Letor: returning MSet after re-ranking

Olly Betts olly at survex.com
Thu Aug 4 06:32:36 BST 2016


On Sun, Jul 31, 2016 at 05:43:56PM +0100, James Aylett wrote:
> On Sun, Jul 31, 2016 at 12:44:16AM +0100, Olly Betts wrote:
> 
> > Would a method which swapped two elements of an MSet provide what you
> > need?  That would provide a more generic way to adjust the ranking of
> > an MSet which for example could be used to implement a diversification
> > feature or something like SQL "GROUP BY".
> 
> Isn't the most common use going to be that the client (letor or
> whatever) knows what documents are in what order, possibly with what
> new weights?

That's probably the case for letor - I don't think it would be for a
"GROUP BY" feature.  Not sure about diversification - there are a
lot of different approaches to that from what I've seen.

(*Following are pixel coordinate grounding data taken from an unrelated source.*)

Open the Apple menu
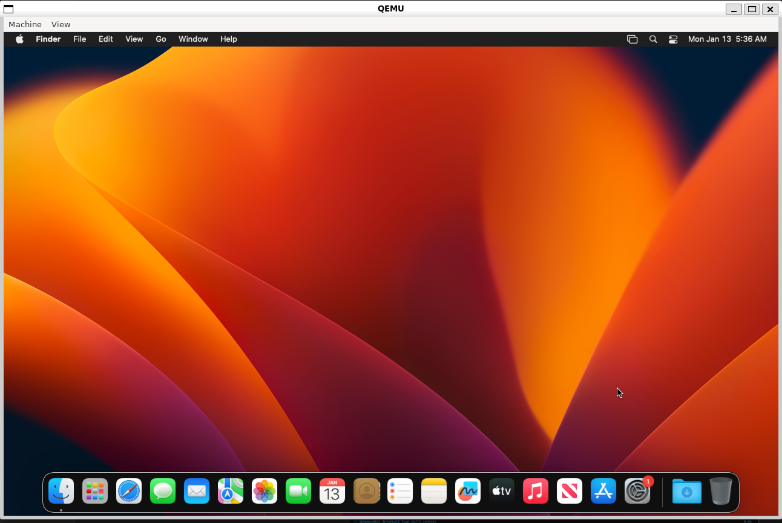 pos(19,39)
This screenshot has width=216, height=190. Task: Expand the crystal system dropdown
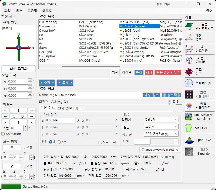161,120
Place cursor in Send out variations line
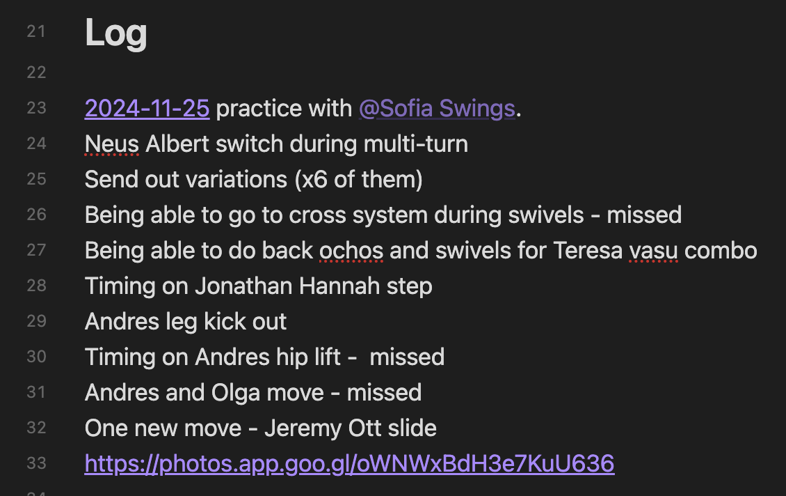Viewport: 786px width, 496px height. coord(253,180)
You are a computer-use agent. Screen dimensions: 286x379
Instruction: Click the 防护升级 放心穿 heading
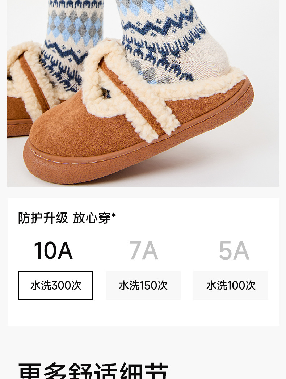click(64, 218)
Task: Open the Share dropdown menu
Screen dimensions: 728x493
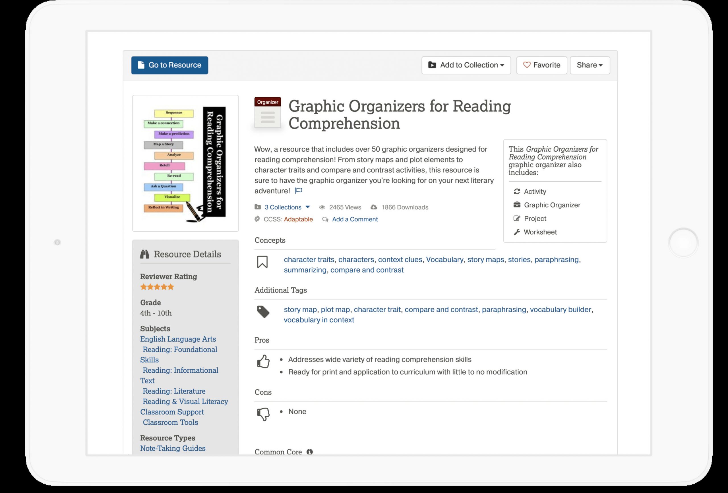Action: coord(590,65)

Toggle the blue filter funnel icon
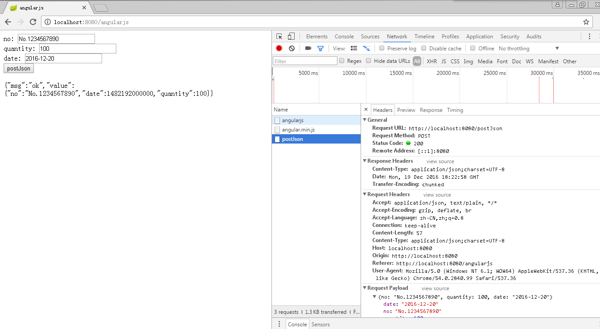pyautogui.click(x=320, y=48)
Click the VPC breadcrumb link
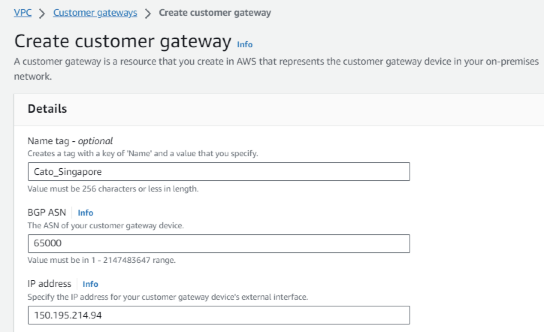The height and width of the screenshot is (332, 544). 23,13
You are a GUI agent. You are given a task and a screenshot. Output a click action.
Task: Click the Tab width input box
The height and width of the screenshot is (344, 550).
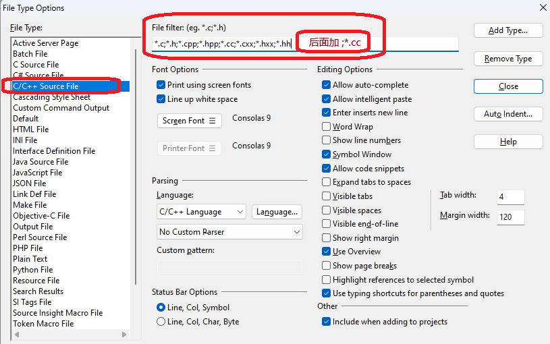click(x=510, y=197)
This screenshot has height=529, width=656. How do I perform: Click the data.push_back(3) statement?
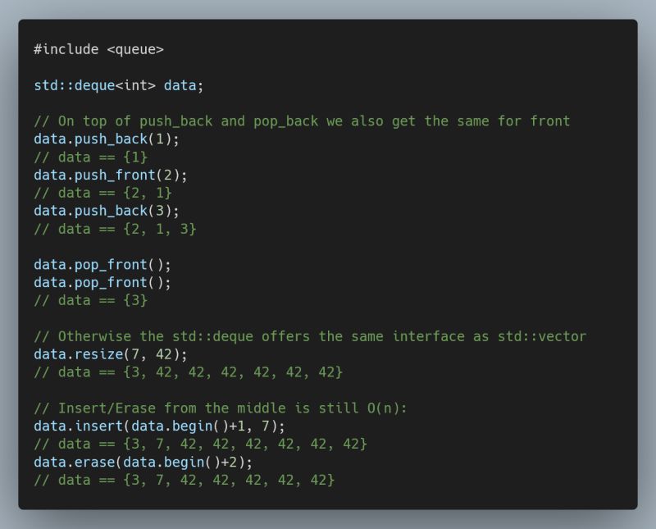coord(107,211)
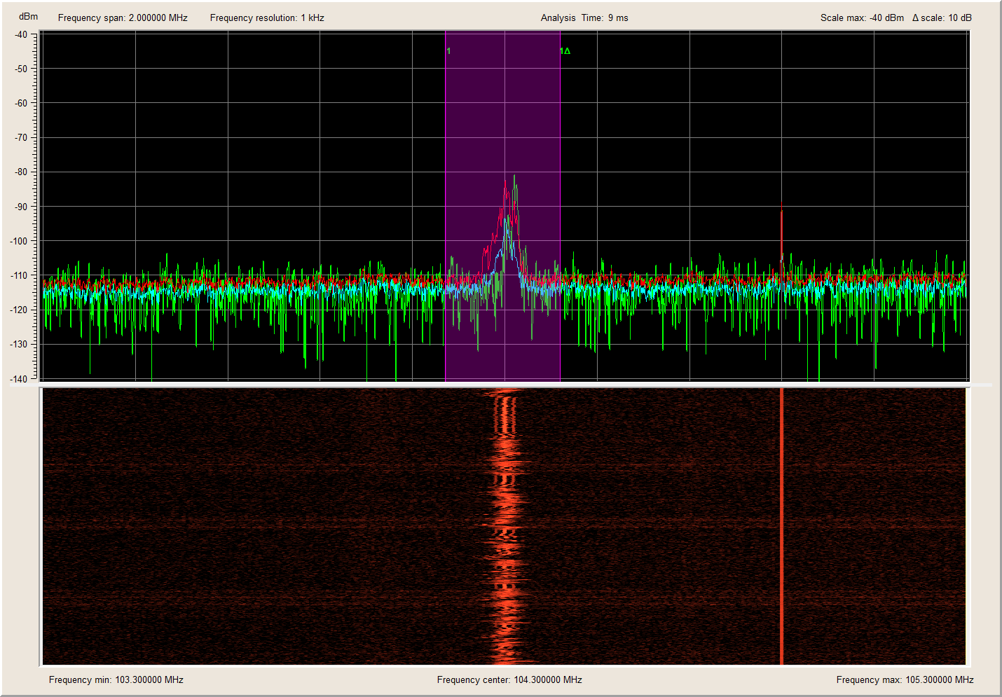Click inside the purple highlighted selection band
The width and height of the screenshot is (1002, 697).
click(x=476, y=126)
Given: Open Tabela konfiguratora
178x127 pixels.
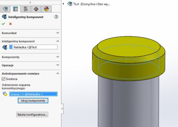Looking at the screenshot, I should pos(32,115).
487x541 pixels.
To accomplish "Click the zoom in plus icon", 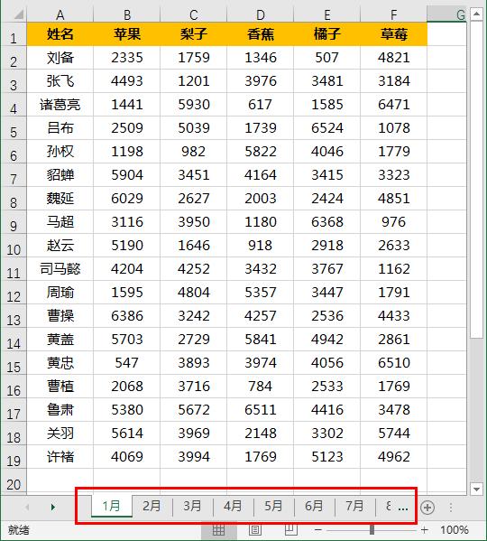I will click(x=425, y=530).
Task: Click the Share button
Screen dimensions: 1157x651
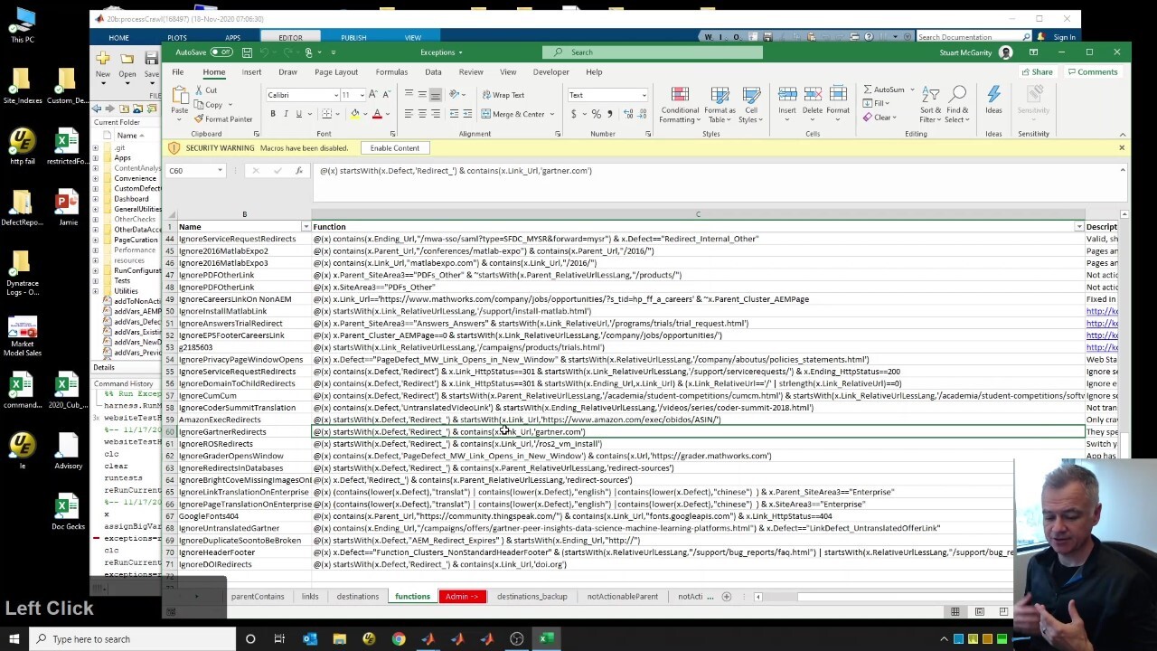Action: [1037, 72]
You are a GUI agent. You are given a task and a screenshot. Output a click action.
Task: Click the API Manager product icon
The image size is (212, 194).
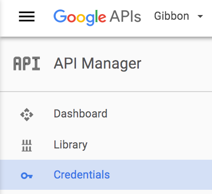click(x=27, y=63)
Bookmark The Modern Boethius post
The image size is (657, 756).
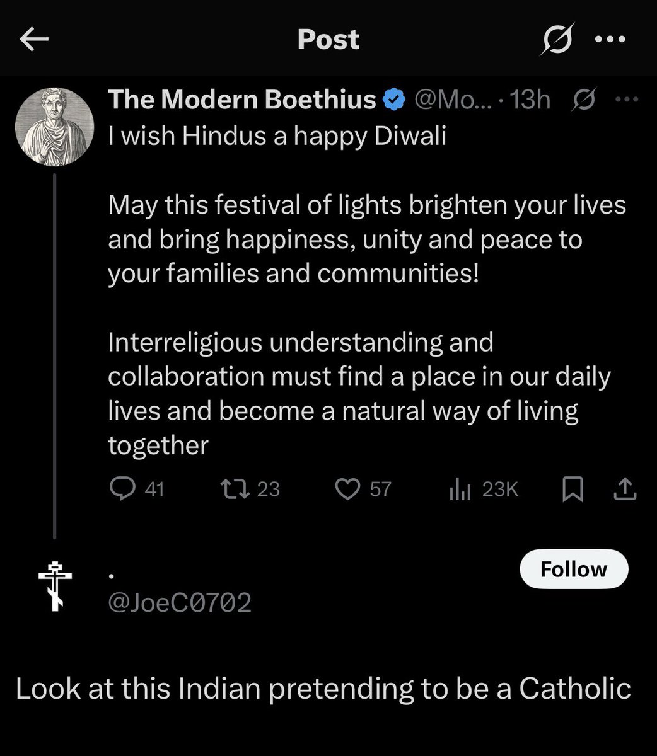(572, 490)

> I'd have thought people will end up writing the same boilerplate code
> if they have only swap / set weight options, but maybe I'm not seeing
> something.

It may not be the perfect API, but it at least offers more flexibility
that just passing some new weights.  It is quite a primitive operation,
but that makes it a good building block too.

Say you have the suggested method:

rerank_mset(vector<double> updated_weights)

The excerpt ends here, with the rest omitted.